Chazal were deeply attuned to the connection between the mind and the body. They recognized that even a slight disturbance to an animal – which does not have da'as (sense) – makes a profound physical difference. If an animal is momentarily "locked down", or "socially distanced", or deprived of fresh air, it is enough to retard a months-long medical remedy. Even momentary emotional distress can have far-reaching health implications.
What do you think prolonged, severe, constant emotional distress can do to a human being? What does such distress – or, to be more precise, torture – do to the elderly, or children, or people with pre-existing conditions? What are the health implications of prolonged confinement, loneliness, and a stale environment?
According to Chazal, who were true experts and saintly men of integrity, the health implications would be devastating. They knew this from tradition dating back to Har Sinai, sage wisdom, and an impeccable commitment to the truth. The "experts" of today have access to troves of information and new discoveries, but they lack a spiritual connection, substitute pride for wisdom, and sell "truth" to the highest bidder.

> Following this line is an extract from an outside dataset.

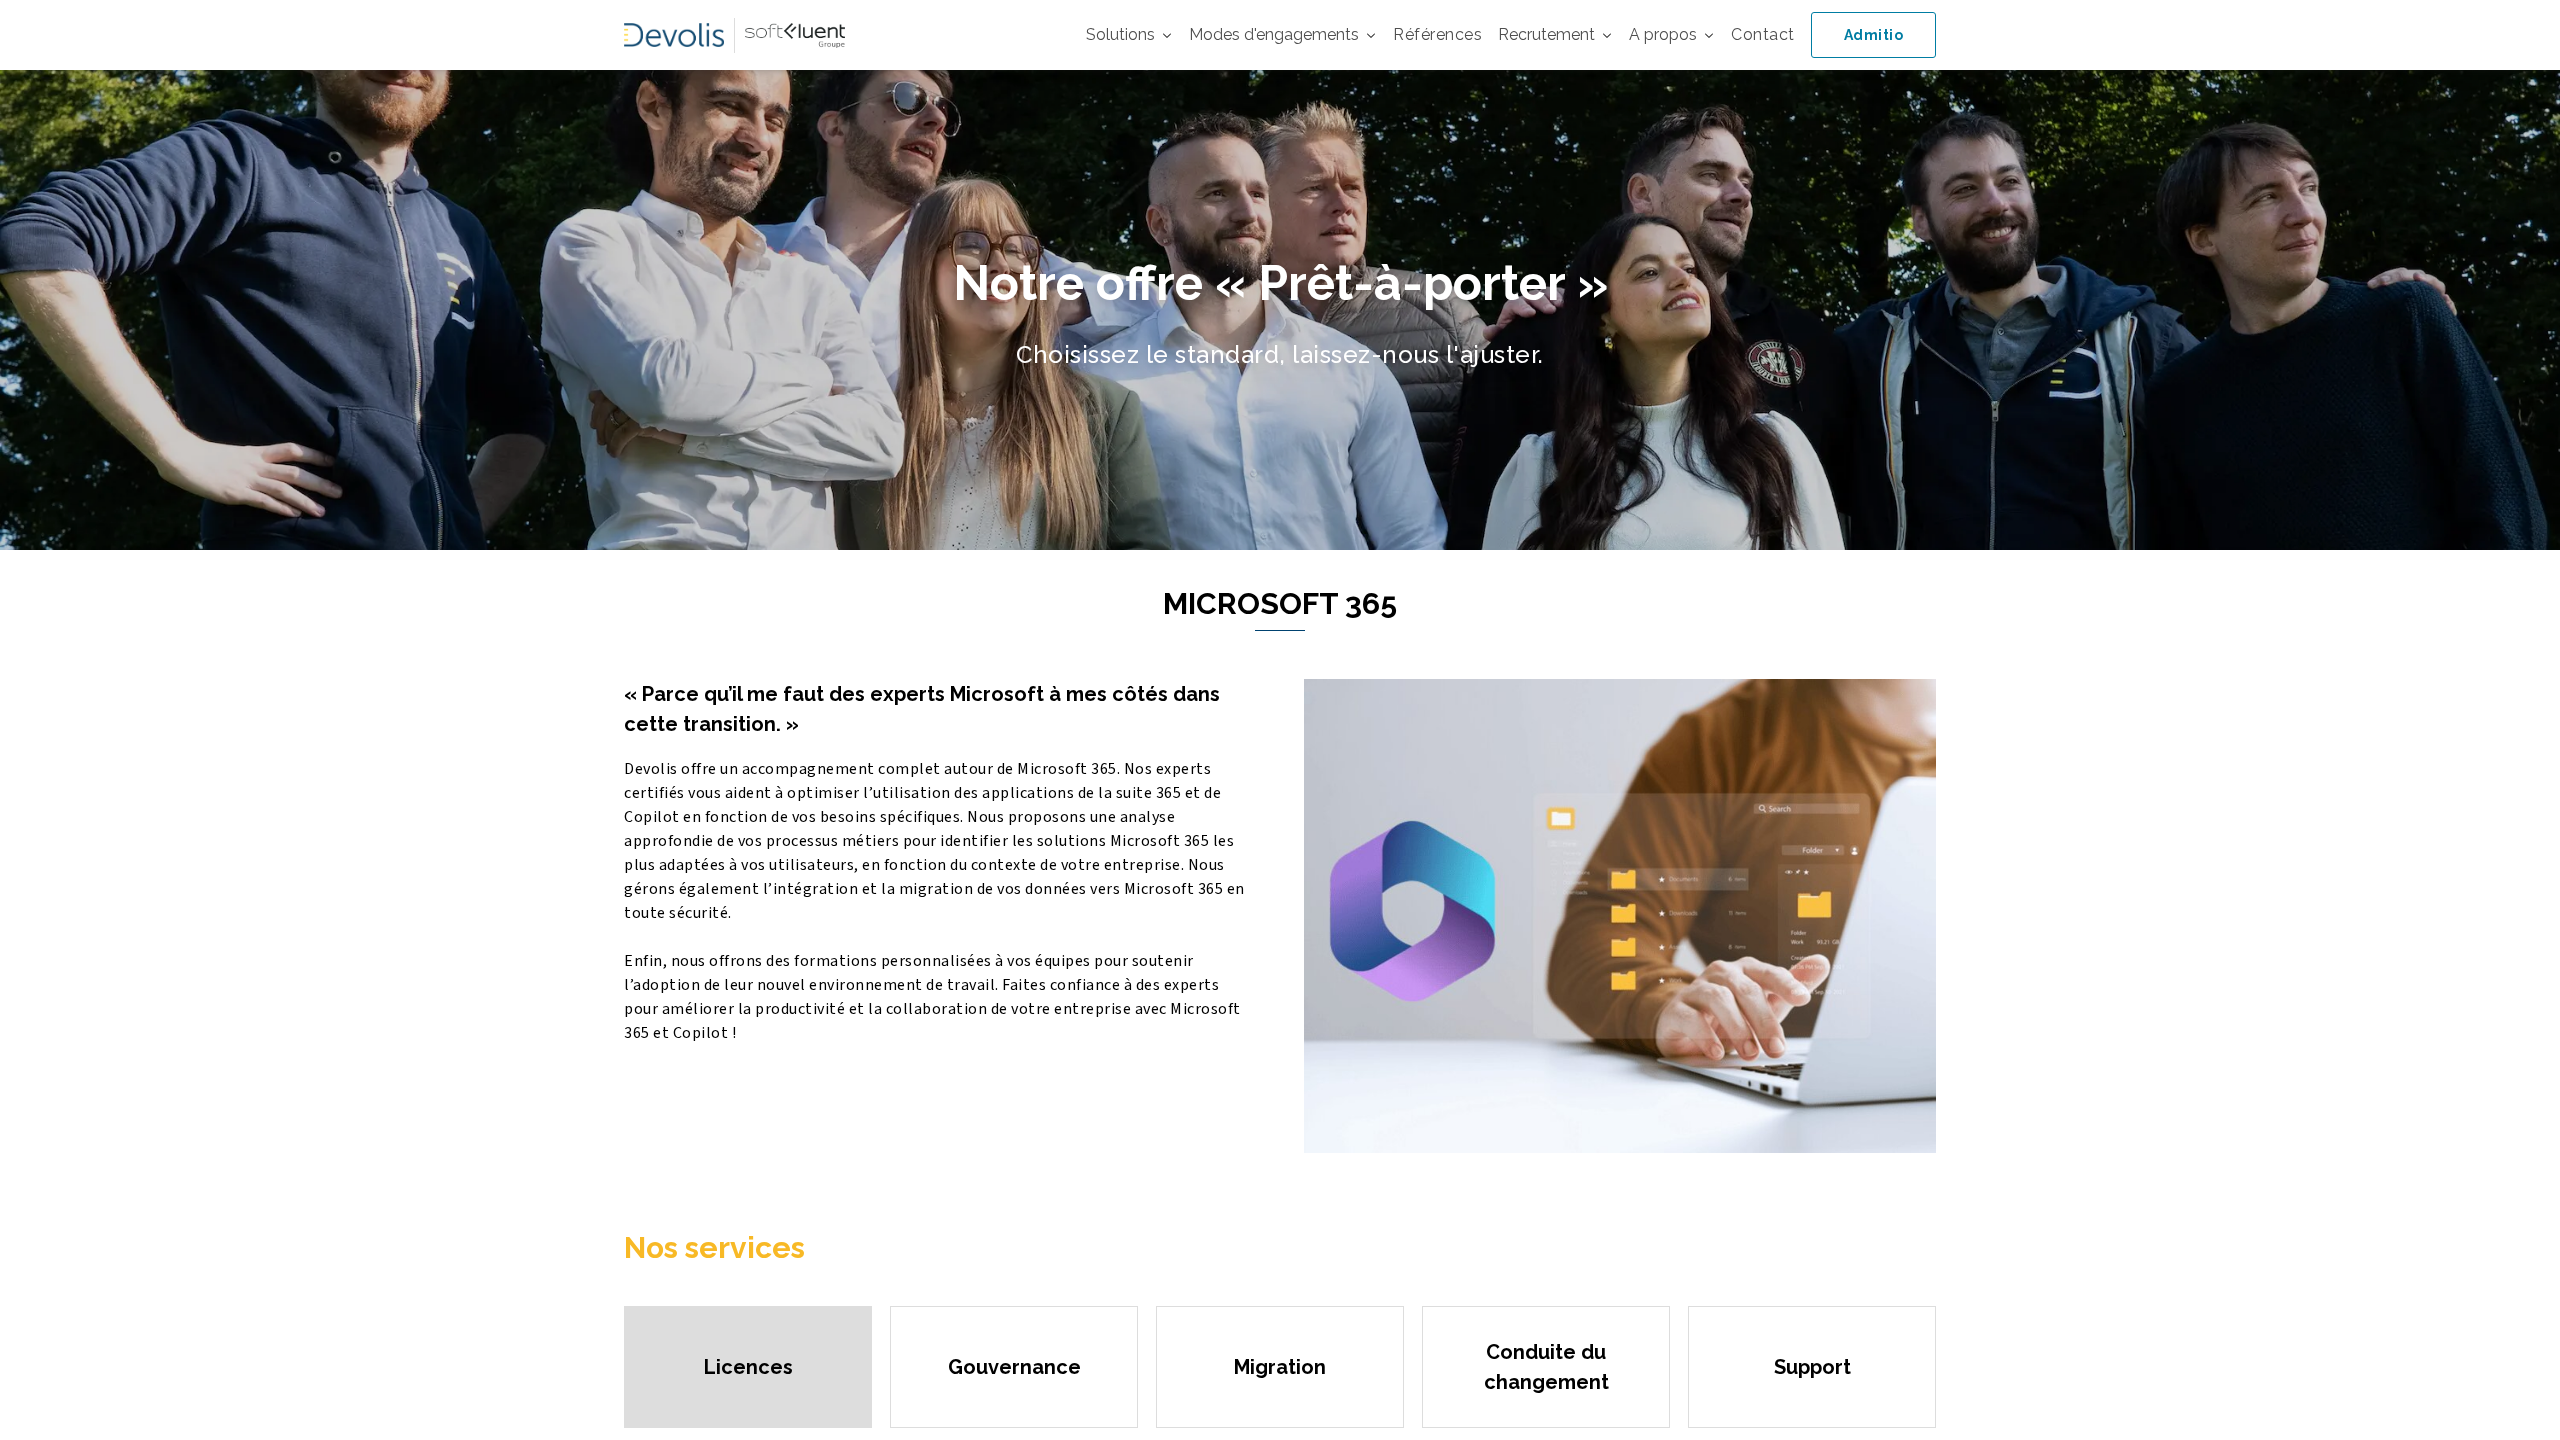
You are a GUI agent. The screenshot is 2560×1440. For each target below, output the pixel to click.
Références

These hot-air-blowers with their advanced technology, large corporate grants, and stuffy academic journals know less about basic physiology than our sages expressed with a side question in a little-studied tractate.
No, we still don't follow the medical treatments in the Gemara, but anything that could be observed was known to them, along with a great deal that could not.
Chazal would never have prescribed confinement, loneliness, and stale conditions for even an animal, let alone an entire world. They wouldn't have supported the idea for even a moment, let alone indefinitely. And, of course, they would be right.
Those who believe in the Torah and its greatest sages must oppose lockdowns, social distancing, masks, and the other assorted forms of torture that only cause harm.
Those who don't believe in the Torah and its greatest sages had best reconsider.